Upper St. Clair High School’s therapeutic emotional support program was recently named a first-place award winner in the 25th annual Magna Awards, sponsored by National School Boards Association’s flagship magazine, American School Board Journal.
This is the third year the Magna Awards have focused on recognizing school districts and their leaders for their efforts to bring educational equity to their students.
Known simply as the 409 Program, named after its room location, the Upper St. Clair program’s goal is to provide students who have significant mental health needs with the opportunity to participate fully in their high school.
“Meeting individual children’s needs from both a developmental and programmatic perspective is something about which the staff and students associated with the program should be very proud,” Timothy Wagner, high school principal, said. “The 409 Program is another way that Upper St. Clair High School continues to fulfill its mission on behalf of our residents.”
Students receive comprehensive learning supports, intensive therapeutic/emotional supports, behavior management, social skills training, individualized coursework and community-based service-learning opportunities.
Amy Pfender, assistant to the superintendent, said “409 is more than a program. It is a place that means something different to each student and family given the uniqueness of the program. The most rewarding part is seeing the individual successes of students and hearing about their accomplishments after high school.”
The 409 Program was created 15 years ago in response to parental concern regarding children’s ability to attend high school if they exhibited emotional and behavioral issues that impacted their learning.
“At that time, an appropriate program did not exist at USC. Therefore, students with significant mental health issues attended specialized schools outside the district,” Pfender said. “Going outside the district left many of those students feeling ostracized and, in some cases, it negatively impacted their lives within the community.”
The 409 Program serves approximately 25 students with a team that includes a highly trained emotional support teacher, learning support teacher, paraprofessional, social worker and behavior specialist as well as outside therapists and psychiatrists.
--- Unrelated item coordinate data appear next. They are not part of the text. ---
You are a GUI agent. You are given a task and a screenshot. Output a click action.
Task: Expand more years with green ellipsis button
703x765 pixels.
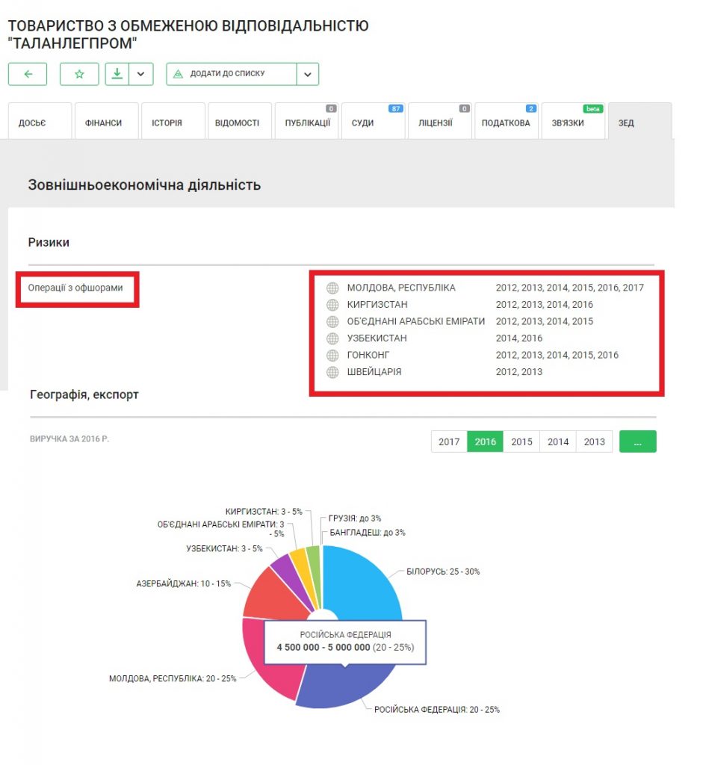[x=638, y=442]
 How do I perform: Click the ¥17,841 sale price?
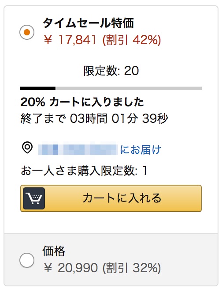pyautogui.click(x=70, y=40)
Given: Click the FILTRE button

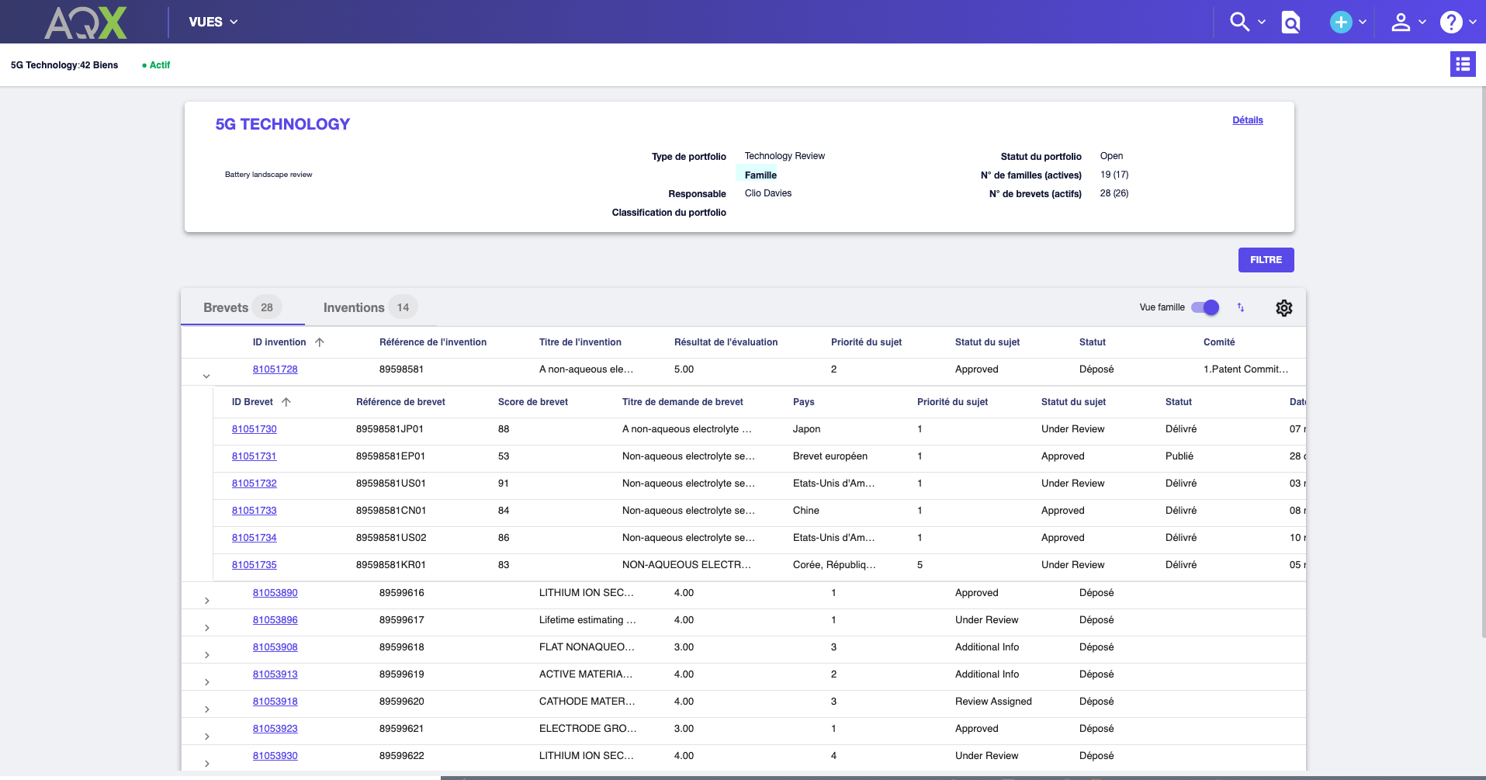Looking at the screenshot, I should (x=1266, y=260).
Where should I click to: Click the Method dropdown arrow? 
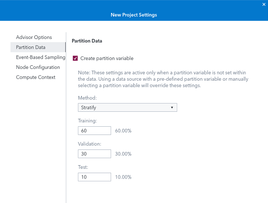tap(172, 107)
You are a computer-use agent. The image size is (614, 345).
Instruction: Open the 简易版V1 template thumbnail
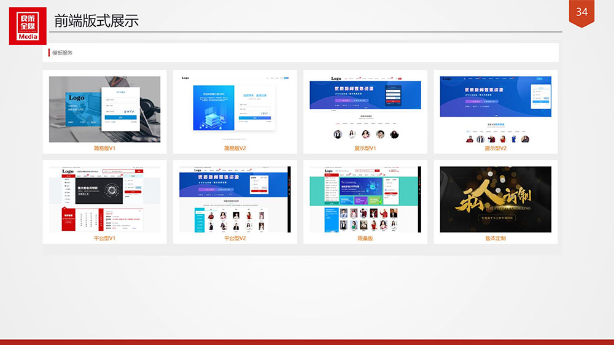point(104,109)
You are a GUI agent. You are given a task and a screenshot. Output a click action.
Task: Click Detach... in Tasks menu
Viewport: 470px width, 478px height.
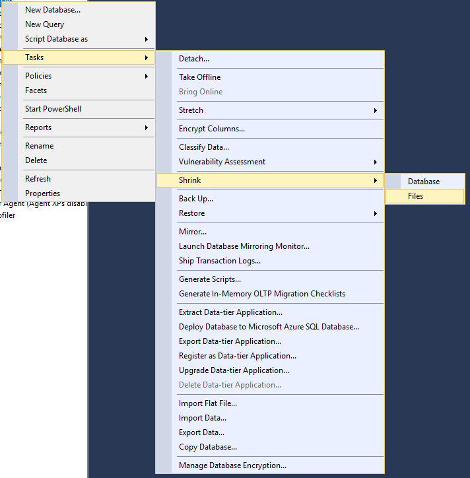(x=194, y=59)
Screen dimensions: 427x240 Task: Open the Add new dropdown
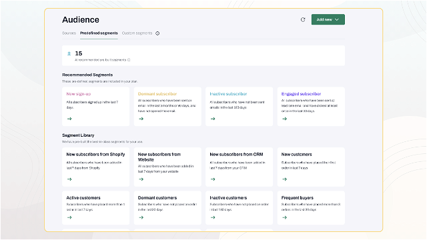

“Within the 409 classroom, staff members create a therapeutic environment, where students can share their struggles and seek help from adults as well as their peers,” Pfender said. “The classroom has become a sanctuary for students. Within this supportive community, students can begin to develop resiliency and experience more success in high school.”
Participating students qualify for special education services and exhibit a variety of mental health diagnoses, including obsessive-compulsive disorder, autism, anxiety, depression, post-traumatic stress disorder, bipolar disorder and oppositional defiant disorder.
“The relationships that are formed between the adults and students are clearly the most rewarding aspect of the program,” Dan Beck, assistant principal, said. “We believe that students who have these positive relationships with adults, and each other, are more likely to have a positive and engaging high school experience.”
The 409 Program seeks to remove the barriers to achievement in five key ways:
- Uncovering the gifts of each student despite his/her challenges and providing opportunities to grow;
- Collaborating with parents and outside providers;
- Addressing the therapeutic needs of students;
- Providing the necessary academic supports and accommodations;
- Enhancing social skills development through community-based service learning.
“409 is a community,” Beck said. “One of the most important aspects of a community is feeling a sense of belonging, connectedness, or membership — and that’s what takes place in this classroom.
“We believe that students that are connected to the 409 community are less likely to engage in problematic behaviors. Further, we also believe that these students will do better academically, grow socially, and adapt emotionally.”
Students receive individual and group therapeutic sessions to address their diagnoses and presenting problems. When students experience behavioral challenges within their general education classes, the emotional support teacher and licensed social worker collaborate with teachers to create solutions.
Academic and learning needs also are addressed. Students are scheduled into any high school course that meets their needs. Some students participate in honors and Advanced Placement classes, while others enroll in academic classes or vocational-technical experiences.
Academic supports are delivered based on each student’s needs. Students have access to the 409 classroom throughout the day and can receive academic instruction as needed to support their involvement in general education classes.
“The 409 Program has been a life-changing program for students and their families,” Wagner said. “Over the past 15 years, 85 students have graduated from Upper St. Clair High School after participating in the program, 41 of whom completed postsecondary education.”
The program also provides unique opportunities for students to enhance their social skills development through community-based service-learning trips.
“Each month, the 409 students and adults participate in a day-long service trip to local organizations such as Kane Hospital, Jubilee Soup Kitchen, World Vision, and Toys for Tots,” Wagner said. “Once again, students with huge challenges are placed in a position where they are recognized and appreciated.”